The Sober Reality of Health Care Reform

FDL Statement on the Passage of the Health Care Bill

by Jane Hamsher, Founder
March 22, 2010

The country turned an important corner last night when Congress affirmed the
moral imperative of providing quality health care to more Americans and
passed the President's sweeping health insurance reform bill. It is to
President Obama's credit that he was willing to commit his office to such a
challenge when others before him had failed.

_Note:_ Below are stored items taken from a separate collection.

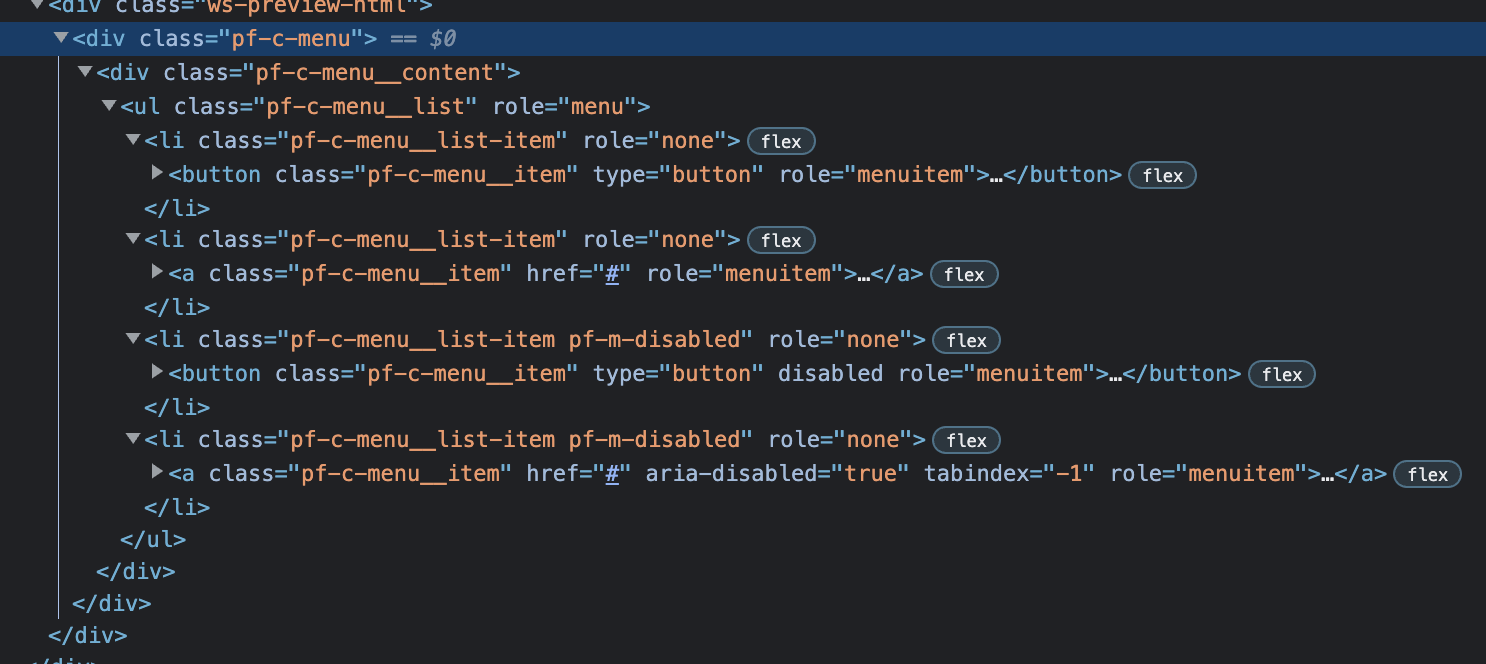Toggle flex badge on disabled button
Image resolution: width=1486 pixels, height=664 pixels.
tap(1282, 374)

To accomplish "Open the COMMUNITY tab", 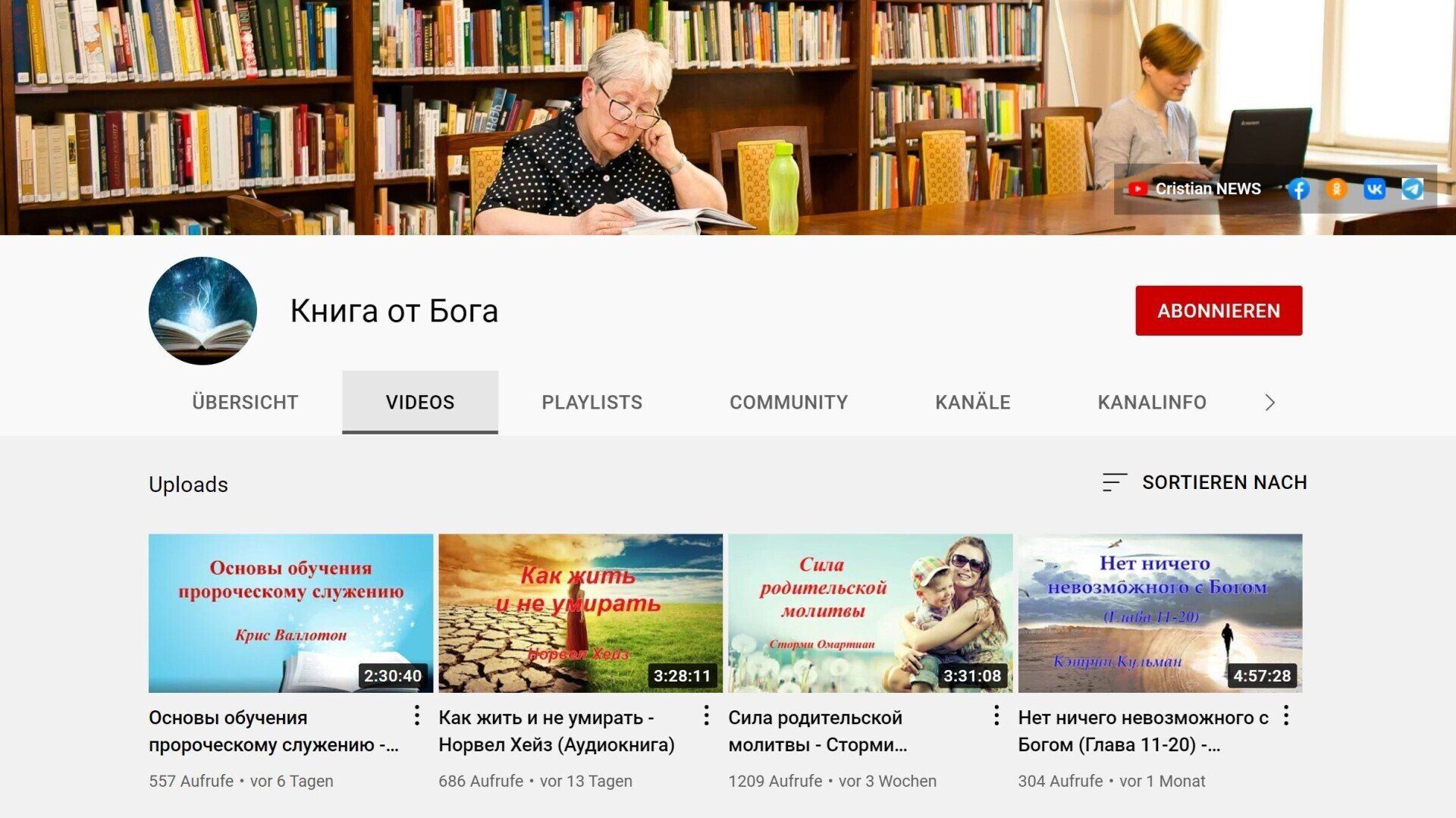I will pyautogui.click(x=789, y=403).
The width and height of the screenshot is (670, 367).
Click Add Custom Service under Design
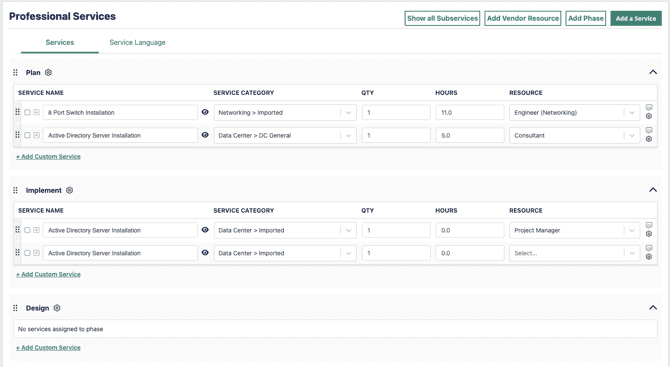click(x=48, y=348)
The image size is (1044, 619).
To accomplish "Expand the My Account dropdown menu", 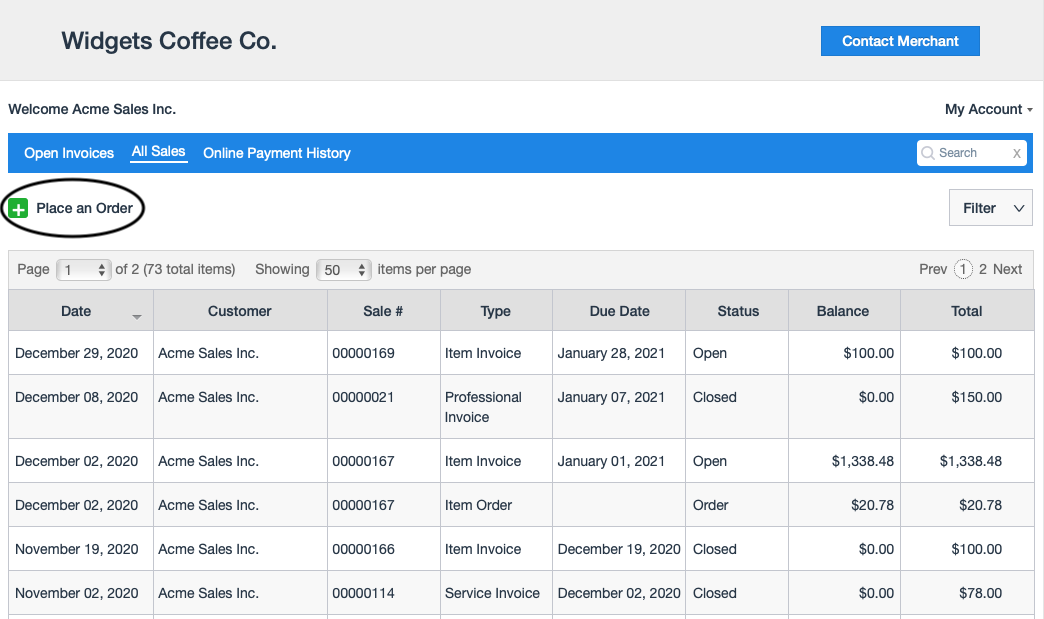I will [988, 109].
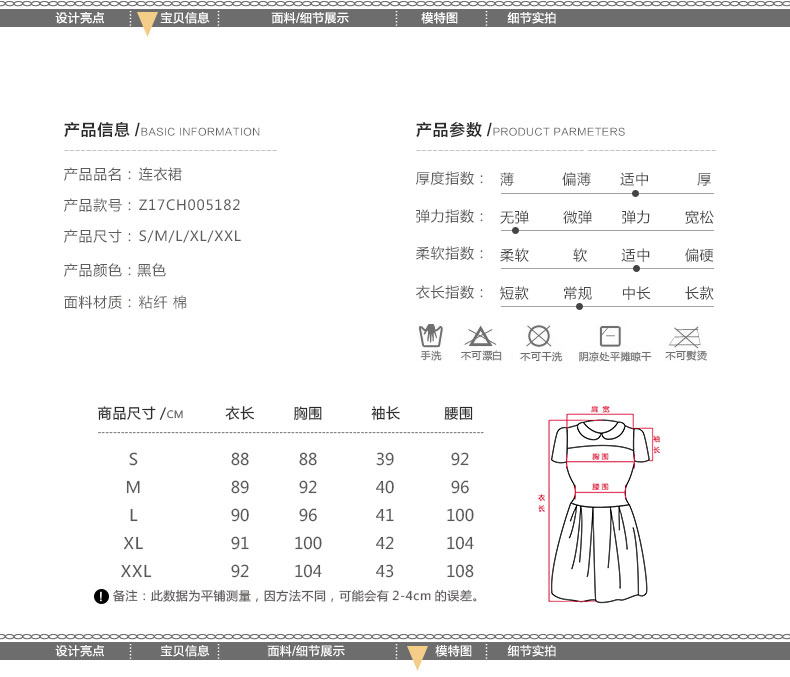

But this is not health care reform, and the task of providing health care
that Americans can afford is still before us. Too much was sacrificed to
corporate interests in the sausage-making process. Rather than address the
fundamental flaws in our health care system, we applied a giant band-aid.
This health care bill does not come close to doing all that needs to be done
to meet the needs of our citizens and our businesses as we retool our
economy for the 21st century.

There are many good and praise-worthy things in this health care bill: help
for those with pre-existing conditions, guaranteed coverage for children,
money for community health centers, and expansion of Medicaid and SCHIP. But
there is also cause for serious concern. Never before has the government
mandated that its citizens pay directly to private corporations almost as
much as they do in federal taxes, especially when those corporations have
been granted unregulated monopolies.

This bill fundamentally shifts the relationships of governance in order to
achieve its objectives. It was hard to reconcile the President's campaign
against the evils of the insurance industry with a solution of "corporate
tithing" that drives millions of people onto their rolls. We have empowered
another quasi-governmental, "too big to fail" industry with alarming

Over the course of the past year, it was exciting to take part in covering
the health care debate as online journalists, watching "new media" mature as
we all explored new ways to deliver information beat-by-beat to our
audiences. At the same time, we witnessed a political process that could not
keep pace with the depth and intensity of this coverage. Myths were exploded
almost as quickly as they were generated. In the end, it was not a lack of
60 votes or 50 votes that caused the President to break faith with his
supporters and sacrifice the public option, it was a lack of political will.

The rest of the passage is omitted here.